This trial is designed to find the highest possible safe dose of T-regs in immune suppressed patients undergoing a double umbilical cord blood transplant for leukemia, other blood cancer, or bone marrow failure. From data in animal models, University researchers believe there will be no acute side effects with the T-regs.

If the data in humans mimics animal models, T-regs will be a powerful therapy to prevent GVHD and enhance engraftment in transplant patients. Once safety and efficacy data are known, researchers hope to test T-regs for treatment of various autoimmune diseases, such as type I diabetes and multiple sclerosis. University researchers hypothesize that if T-regs are transplanted early in the life of the disease, the cells may help prevent disease progression.

This is an exciting time.

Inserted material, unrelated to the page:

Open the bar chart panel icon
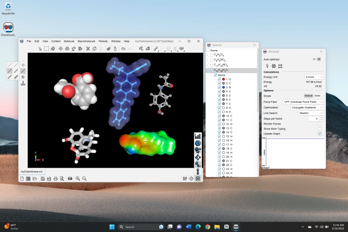The width and height of the screenshot is (348, 232). [198, 136]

In the near future, I anticipate being able to combine immune cell populations, like T-regs, that stop immune reactions responsible for autoimmune diseases like diabetes, and immune responses to stem cell infusion given to repair already damaged tissues. This brings great hope not only for adults and children with cancer but many other diseases as well. At the close of this clinical trial, we hope to go right to our first clinical trial with T-regulatory cells in the treatment of newly diagnosed diabetes, said John E. Wagner, M.D., director of the pediatric hematology-oncology and blood and marrow transplantation program at the University of Minnesota.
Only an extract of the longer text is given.